(Page text)

THE REAL DEAL
Purchases dropped by record 49% YoY in Q1: Redfin
Another quarter, another sign of investors’ growing distrust in the housing market after a surge during the pandemic.
Investors purchased 48.6 percent fewer homes in the first quarter than they did a year earlier, according to a Redfin report. The annual decline is the largest recorded by Redfin, which has data going back to the start of the century.
Investors purchased roughly 41,000 homes in the first quarter, down from approximately 80,000 from a year ago. Investor purchases also dropped 15.9 percent from the previous quarter, more in line with the quarter-to-quarter drop in overall home purchases than the year-to-year decline.
The market share for investors remains high, at least by historic standards. In the 40 metros tracked by Redfin, investors bought 17.6 percent of the homes purchased in the overall market in the first quarter. The figure marked a marginal decline from the previous quarter and a more significant decline from the peak of 20 percent in 2022, but still above pre-pandemic levels.
Investors — and individuals — are still coping with high home prices and high mortgage rates, at least compared to the historically low rates that dominated the early months of the pandemic. Rising interest rates are among the factors inhibiting investors, partially because of how they affect purchases, but also how they affect other loans for renovations and expenses.
One home type of particular interest to investors is the starter home, defined as properties of 1,400 square feet or below. In the first quarter, 41.1 percent of investor purchases were starter homes, a record. The buying trends of these more affordable houses are blocking first-time buyers from enticing starter homes.
The biggest drop in investor purchases came in Long Island’s Nassau County, where they fell 67.9 percent year-over-year. Other metros to see a drop greater than 60 percent included Atlanta, Charlotte, Phoenix and Nashville.
No metros had an increase in investor purchases during the first quarter. Baltimore — the lone market to see such a gain in the fourth quarter — sported the smallest fall, down 8.8 percent year-over-year.
Investor market share declined year-over-year in nearly half of the metros analyzed. They had the highest market share in Miami, responsible for 30 percent of home purchases in the first quarter. Anaheim ranked third in investor market share at 22.6 percent.
Condos are making up a larger share of investor purchases. They made up 19.5 percent of investor purchases in the first quarter, the largest share in five years. Single-family homes made up 67.3 percent of investor purchases, the smallest share in six years.

(End Page text)

| Work request A |
According to the article on investor home purchases, what share of investor purchases in the first quarter were starter homes?
| Work request B |
Rewrite the article on investor home purchases from "Condos are making" to "in six years.", with "first quarter" changed to "opening quarter".
| Work request C |
Decide whether each statement agrees with the article on investor home purchases, and quote the words that settle it: (i) Baltimore saw the smallest year-over-year fall in investor purchases in the first quarter. (ii) Anaheim had the highest investor market share. (iii) Investor market share has fallen below pre-pandemic levels.

(Data shown)

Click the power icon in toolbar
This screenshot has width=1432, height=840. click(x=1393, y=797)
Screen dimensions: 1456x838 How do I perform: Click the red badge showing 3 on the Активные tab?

(End Data shown)

| Your response A |
41.1 percent, a record.

| Your response B |
Condos are making up a larger share of investor purchases. They made up 19.5 percent of investor purchases in the opening quarter, the largest share in five years. Single-family homes made up 67.3 percent of investor purchases, the smallest share in six years.

| Your response C |
(i) Yes: "Baltimore — the lone market to see such a gain in the fourth quarter — sported the smallest fall, down 8.8 percent year-over-year."
(ii) No: "Anaheim ranked third in investor market share at 22.6 percent."
(iii) No: "but still above pre-pandemic levels."